Work instructions: Rewrite each of the lines in the rows below as a JSON list of strings, with one string per line and blank lines omitted.
─── Extracted entries
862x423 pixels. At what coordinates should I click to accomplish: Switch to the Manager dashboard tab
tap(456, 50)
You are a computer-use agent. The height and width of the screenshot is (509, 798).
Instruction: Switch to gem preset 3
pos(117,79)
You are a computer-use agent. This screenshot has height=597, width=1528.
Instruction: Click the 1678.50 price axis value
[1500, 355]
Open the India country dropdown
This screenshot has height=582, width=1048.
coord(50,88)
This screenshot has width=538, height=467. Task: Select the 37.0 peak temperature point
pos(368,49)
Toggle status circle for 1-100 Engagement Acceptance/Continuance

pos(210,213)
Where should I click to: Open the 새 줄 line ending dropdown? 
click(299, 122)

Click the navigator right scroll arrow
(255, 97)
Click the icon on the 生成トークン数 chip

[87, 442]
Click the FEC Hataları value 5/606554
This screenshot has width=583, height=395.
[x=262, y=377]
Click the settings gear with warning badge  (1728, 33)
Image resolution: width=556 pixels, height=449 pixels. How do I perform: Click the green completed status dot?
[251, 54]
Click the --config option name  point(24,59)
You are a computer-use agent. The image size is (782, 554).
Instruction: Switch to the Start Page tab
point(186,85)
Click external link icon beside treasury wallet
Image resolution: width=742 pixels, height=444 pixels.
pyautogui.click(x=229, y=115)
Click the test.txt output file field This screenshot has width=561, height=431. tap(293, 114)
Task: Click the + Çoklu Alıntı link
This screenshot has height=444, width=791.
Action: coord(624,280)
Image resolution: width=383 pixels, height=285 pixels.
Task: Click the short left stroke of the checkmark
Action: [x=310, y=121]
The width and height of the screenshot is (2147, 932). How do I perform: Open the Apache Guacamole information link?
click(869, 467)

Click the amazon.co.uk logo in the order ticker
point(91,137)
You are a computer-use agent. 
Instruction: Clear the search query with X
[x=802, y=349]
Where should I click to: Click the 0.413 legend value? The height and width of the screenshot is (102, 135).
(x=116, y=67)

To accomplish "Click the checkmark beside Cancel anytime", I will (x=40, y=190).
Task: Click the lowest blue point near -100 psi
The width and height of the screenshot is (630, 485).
──────
Final result:
[
  "862x423 pixels. At what coordinates should I click to accomplish: Switch to the Manager dashboard tab",
  "tap(456, 50)",
  "You are a computer-use agent. The height and width of the screenshot is (509, 798).",
  "Instruction: Switch to gem preset 3",
  "pos(117,79)",
  "You are a computer-use agent. This screenshot has height=597, width=1528.",
  "Instruction: Click the 1678.50 price axis value",
  "[1500, 355]",
  "Open the India country dropdown",
  "This screenshot has height=582, width=1048.",
  "coord(50,88)",
  "This screenshot has width=538, height=467. Task: Select the 37.0 peak temperature point",
  "pos(368,49)",
  "Toggle status circle for 1-100 Engagement Acceptance/Continuance",
  "pos(210,213)",
  "Where should I click to: Open the 새 줄 line ending dropdown? ",
  "click(299, 122)",
  "Click the navigator right scroll arrow",
  "(255, 97)",
  "Click the icon on the 生成トークン数 chip",
  "[87, 442]",
  "Click the FEC Hataları value 5/606554",
  "This screenshot has width=583, height=395.",
  "[x=262, y=377]",
  "Click the settings gear with warning badge  (1728, 33)",
  "Image resolution: width=556 pixels, height=449 pixels. How do I perform: Click the green completed status dot?",
  "[251, 54]",
  "Click the --config option name  point(24,59)",
  "You are a computer-use agent. The image size is (782, 554).",
  "Instruction: Switch to the Start Page tab",
  "point(186,85)",
  "Click external link icon beside treasury wallet",
  "Image resolution: width=742 pixels, height=444 pixels.",
  "pyautogui.click(x=229, y=115)",
  "Click the test.txt output file field This screenshot has width=561, height=431. tap(293, 114)",
  "Task: Click the + Çoklu Alıntı link",
  "This screenshot has height=444, width=791.",
  "Action: coord(624,280)",
  "Image resolution: width=383 pixels, height=285 pixels.",
  "Task: Click the short left stroke of the checkmark",
  "Action: [x=310, y=121]",
  "The width and height of the screenshot is (2147, 932). How do I perform: Open the Apache Guacamole information link?",
  "click(869, 467)",
  "Click the amazon.co.uk logo in the order ticker",
  "point(91,137)",
  "You are a computer-use agent. ",
  "Instruction: Clear the search query with X",
  "[x=802, y=349]",
  "Where should I click to: Click the 0.413 legend value? The height and width of the screenshot is (102, 135).",
  "(x=116, y=67)",
  "To accomplish \"Click the checkmark beside Cancel anytime\", I will (x=40, y=190).",
  "Task: Click the lowest blue point near -100 psi",
  "The width and height of the screenshot is (630, 485)."
]